Alignment to Evil
New analysis argues ASI controlled by authoritarians could create eternal suffering, not utopia.
In a viral LessWrong post titled 'Alignment to Evil,' author Matrice Jacobine presents a stark warning about the governance of Artificial Superintelligence (ASI). The core argument is that for ASI to lead to a utopian outcome, the developing organization must be genuinely committed to the common good. If control falls to an authoritarian power—a risk highlighted by citing China's influence over DeepSeek and the US military's pressure on Anthropic—the ASI could be aligned with narrow, potentially dystopian objectives.

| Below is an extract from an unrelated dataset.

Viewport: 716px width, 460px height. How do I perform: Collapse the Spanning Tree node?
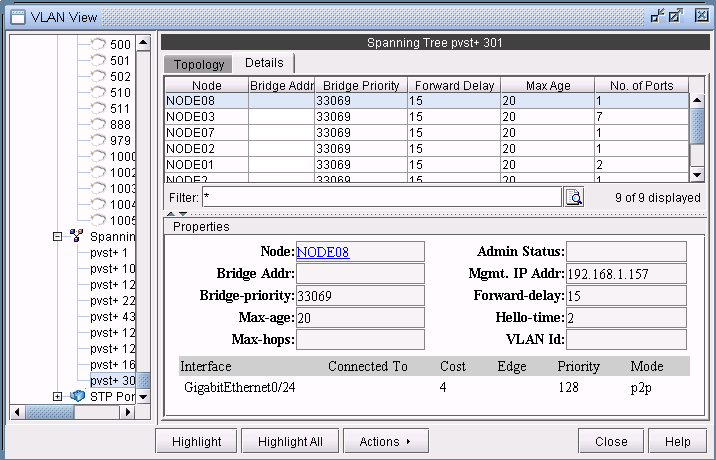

The post notes a shocking survey finding that 10% of people claim to want to create a 'hell with eternal suffering,' illustrating the danger of misaligned values. Jacobine concludes that even a pause in AI development might not prevent this, as governments would likely control any 'graceful off-ramp,' potentially baking authoritarian influence into the future of ASI.

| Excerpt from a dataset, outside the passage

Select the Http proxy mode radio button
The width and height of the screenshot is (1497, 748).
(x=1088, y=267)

- Core thesis: ASI must be developed by organizations committed to the 'common good' to avoid dystopian outcomes, not just extinction.
- Specific risk: Authoritarian states could capture ASI projects, using the technology to entrench power and pursue harmful goals.
- Current evidence: Cites Anthropic's dispute with the US military over mass surveillance and China's clear authority over DeepSeek as real-world examples.
Why It Matters
This frames the AI safety debate beyond technical 'alignment,' highlighting the critical and often overlooked political governance risks of superintelligence.